◆ **Stored data**:
========
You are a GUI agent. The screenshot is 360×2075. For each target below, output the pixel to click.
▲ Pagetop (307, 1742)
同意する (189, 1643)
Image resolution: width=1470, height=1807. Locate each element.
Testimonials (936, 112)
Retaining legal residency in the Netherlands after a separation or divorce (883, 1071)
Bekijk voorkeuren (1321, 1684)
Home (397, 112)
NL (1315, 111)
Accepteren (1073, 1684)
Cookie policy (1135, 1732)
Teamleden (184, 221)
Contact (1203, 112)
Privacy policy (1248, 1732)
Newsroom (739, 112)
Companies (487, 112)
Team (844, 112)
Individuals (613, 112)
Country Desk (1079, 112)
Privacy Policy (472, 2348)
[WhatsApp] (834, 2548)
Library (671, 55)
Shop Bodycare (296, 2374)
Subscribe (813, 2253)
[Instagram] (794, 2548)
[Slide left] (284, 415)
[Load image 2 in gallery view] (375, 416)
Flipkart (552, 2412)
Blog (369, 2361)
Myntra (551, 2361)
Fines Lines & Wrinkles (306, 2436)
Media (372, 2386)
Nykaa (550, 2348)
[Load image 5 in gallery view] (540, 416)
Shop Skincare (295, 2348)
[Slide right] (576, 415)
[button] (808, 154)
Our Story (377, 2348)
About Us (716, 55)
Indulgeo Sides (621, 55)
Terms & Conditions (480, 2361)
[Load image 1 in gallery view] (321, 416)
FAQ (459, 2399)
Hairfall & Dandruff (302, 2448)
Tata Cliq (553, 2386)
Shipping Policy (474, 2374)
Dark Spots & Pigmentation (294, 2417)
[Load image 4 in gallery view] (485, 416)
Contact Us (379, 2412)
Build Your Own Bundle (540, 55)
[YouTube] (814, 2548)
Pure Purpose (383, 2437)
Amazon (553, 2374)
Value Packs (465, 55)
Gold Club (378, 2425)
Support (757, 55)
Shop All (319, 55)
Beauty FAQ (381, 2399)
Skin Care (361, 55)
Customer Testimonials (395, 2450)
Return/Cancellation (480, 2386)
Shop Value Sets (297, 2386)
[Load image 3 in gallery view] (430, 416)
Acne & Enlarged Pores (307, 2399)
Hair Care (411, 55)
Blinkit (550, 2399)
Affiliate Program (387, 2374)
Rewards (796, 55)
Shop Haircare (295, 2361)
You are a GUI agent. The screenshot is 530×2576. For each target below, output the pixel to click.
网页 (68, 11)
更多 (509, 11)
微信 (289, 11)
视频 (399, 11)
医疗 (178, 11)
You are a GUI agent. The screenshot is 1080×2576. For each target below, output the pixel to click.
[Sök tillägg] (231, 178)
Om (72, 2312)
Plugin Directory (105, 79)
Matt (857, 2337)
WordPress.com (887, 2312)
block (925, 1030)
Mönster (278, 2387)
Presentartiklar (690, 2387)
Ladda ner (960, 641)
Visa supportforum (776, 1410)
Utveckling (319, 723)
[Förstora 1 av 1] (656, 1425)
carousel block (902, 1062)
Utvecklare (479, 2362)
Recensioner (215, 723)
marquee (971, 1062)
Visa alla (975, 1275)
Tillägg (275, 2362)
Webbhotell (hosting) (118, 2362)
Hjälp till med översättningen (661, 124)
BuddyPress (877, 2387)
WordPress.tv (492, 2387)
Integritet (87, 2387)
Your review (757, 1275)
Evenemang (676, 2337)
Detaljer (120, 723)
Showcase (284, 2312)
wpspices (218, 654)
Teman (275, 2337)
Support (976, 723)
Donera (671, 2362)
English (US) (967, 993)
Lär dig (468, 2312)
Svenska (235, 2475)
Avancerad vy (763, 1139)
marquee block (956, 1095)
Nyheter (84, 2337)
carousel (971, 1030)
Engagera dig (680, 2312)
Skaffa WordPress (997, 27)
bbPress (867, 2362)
========
◆ **Work to be completed**:
In the entries above, find the line with "Tillägg (275, 2362)", then retype it and every line after it exactly.

◆ **Response to this task**:
Tillägg (275, 2362)
Webbhotell (hosting) (118, 2362)
Hjälp till med översättningen (661, 124)
BuddyPress (877, 2387)
WordPress.tv (492, 2387)
Integritet (87, 2387)
Your review (757, 1275)
Evenemang (676, 2337)
Detaljer (120, 723)
Showcase (284, 2312)
wpspices (218, 654)
Teman (275, 2337)
Support (976, 723)
Donera (671, 2362)
English (US) (967, 993)
Lär dig (468, 2312)
Svenska (235, 2475)
Avancerad vy (763, 1139)
marquee block (956, 1095)
Nyheter (84, 2337)
carousel (971, 1030)
Engagera dig (680, 2312)
Skaffa WordPress (997, 27)
bbPress (867, 2362)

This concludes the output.